The whole frame and running gear were painted a bright red, and garnished with shining brass ornaments. The man called his machine Red Rover, after the beloved engine with which he used to run, and the name appeared on the side in brass letters. It seemed as if he must spend the greater part of his earnings on its improvement and embellishment. The man himself, whose hair was broadly streaked with gray, was called "The Old Red Rover," and we never knew him by any other name.
He lived in a little bit of a house by the canal; and the machine, which was always kept in shining order, had to be taken in-doors every night. How he managed to find room in the house for himself, his wife, and his four children, besides the machine, we could never imagine—and it was none of our business. That little house by the canal was as much the Old Red Rover's castle as the palaces that you and I live in, dear reader, are ours.
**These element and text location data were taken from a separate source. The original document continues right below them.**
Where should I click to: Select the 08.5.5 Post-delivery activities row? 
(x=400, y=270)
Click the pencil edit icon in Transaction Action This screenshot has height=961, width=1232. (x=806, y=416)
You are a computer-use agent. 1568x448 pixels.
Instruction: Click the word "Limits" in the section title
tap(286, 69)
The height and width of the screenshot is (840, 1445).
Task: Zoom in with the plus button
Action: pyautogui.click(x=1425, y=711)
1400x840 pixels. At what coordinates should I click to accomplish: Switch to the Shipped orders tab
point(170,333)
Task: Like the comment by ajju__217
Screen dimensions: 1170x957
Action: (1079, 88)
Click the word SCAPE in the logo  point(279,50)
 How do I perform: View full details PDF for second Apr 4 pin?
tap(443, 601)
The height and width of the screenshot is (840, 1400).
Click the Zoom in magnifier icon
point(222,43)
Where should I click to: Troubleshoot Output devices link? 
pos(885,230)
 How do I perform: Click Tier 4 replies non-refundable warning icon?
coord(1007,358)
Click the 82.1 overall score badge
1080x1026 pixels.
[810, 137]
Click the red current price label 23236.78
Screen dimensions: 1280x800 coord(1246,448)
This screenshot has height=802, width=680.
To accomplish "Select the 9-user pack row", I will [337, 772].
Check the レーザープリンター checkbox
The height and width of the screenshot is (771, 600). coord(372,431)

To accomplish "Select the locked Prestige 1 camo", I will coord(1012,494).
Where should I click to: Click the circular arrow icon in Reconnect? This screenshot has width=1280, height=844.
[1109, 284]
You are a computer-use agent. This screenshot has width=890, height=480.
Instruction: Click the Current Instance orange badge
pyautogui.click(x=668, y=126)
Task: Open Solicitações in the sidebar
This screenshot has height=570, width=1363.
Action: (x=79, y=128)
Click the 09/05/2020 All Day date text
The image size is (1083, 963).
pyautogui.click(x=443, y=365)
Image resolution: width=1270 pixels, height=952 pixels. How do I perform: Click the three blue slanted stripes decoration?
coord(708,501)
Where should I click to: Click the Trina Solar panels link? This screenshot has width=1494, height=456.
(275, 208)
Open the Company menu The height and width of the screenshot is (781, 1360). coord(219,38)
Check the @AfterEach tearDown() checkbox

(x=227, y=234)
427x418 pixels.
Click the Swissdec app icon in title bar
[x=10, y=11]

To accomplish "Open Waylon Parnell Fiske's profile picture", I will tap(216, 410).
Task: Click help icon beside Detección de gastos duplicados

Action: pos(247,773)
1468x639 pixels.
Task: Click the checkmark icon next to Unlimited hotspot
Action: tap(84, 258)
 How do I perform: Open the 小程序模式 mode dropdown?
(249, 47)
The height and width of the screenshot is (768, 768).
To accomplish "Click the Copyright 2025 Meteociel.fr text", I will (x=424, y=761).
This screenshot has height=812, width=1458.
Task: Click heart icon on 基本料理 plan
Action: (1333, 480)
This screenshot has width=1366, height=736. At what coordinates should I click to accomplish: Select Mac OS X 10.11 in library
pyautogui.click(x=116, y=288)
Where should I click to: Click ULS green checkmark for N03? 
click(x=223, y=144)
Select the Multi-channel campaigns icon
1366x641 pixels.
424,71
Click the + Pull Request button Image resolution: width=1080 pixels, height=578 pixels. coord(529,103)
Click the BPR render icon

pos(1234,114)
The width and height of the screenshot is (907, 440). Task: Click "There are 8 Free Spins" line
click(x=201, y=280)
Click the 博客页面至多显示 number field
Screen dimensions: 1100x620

I think it was a week after our conversation concerning the Doge's rings, when, one Saturday, Ned and I heard the bell ring, and saw the Red Rover coming up State street, with Isaac Holman propelling it, instead of its owner.
This was rather astonishing, and, of course, an immediate explanation was demanded.
"Why, you see," said Holman, "Mother had been for a long time wishing the Old Red Rover would come around, for every pair of scissors in the house was as dull as a Dutch grammar. At last she got tired of waiting, and so I went to his house with them. I found he was laid up with rheumatism, and hadn't been out for five weeks. It looked to me as if the family were on short rations, and I began to think what I could do for them. I thought the best thing would be, to take the machine and spend the day in going around grinding scissors, and at night take home the money to the Old Red Rover."
"Yes," said Ned, "that's the very best thing; it's more fun than anything else you could have thought of."
"He was rather afraid to let me try it," continued Holman, "but Mrs. The-Old-Red-Rover was greatly pleased with the idea, and soon persuaded him. 'Be very tender with her—she's the pride of my life,' said he, as we rolled it out of the door; and he didn't mean his wife—he meant the machine."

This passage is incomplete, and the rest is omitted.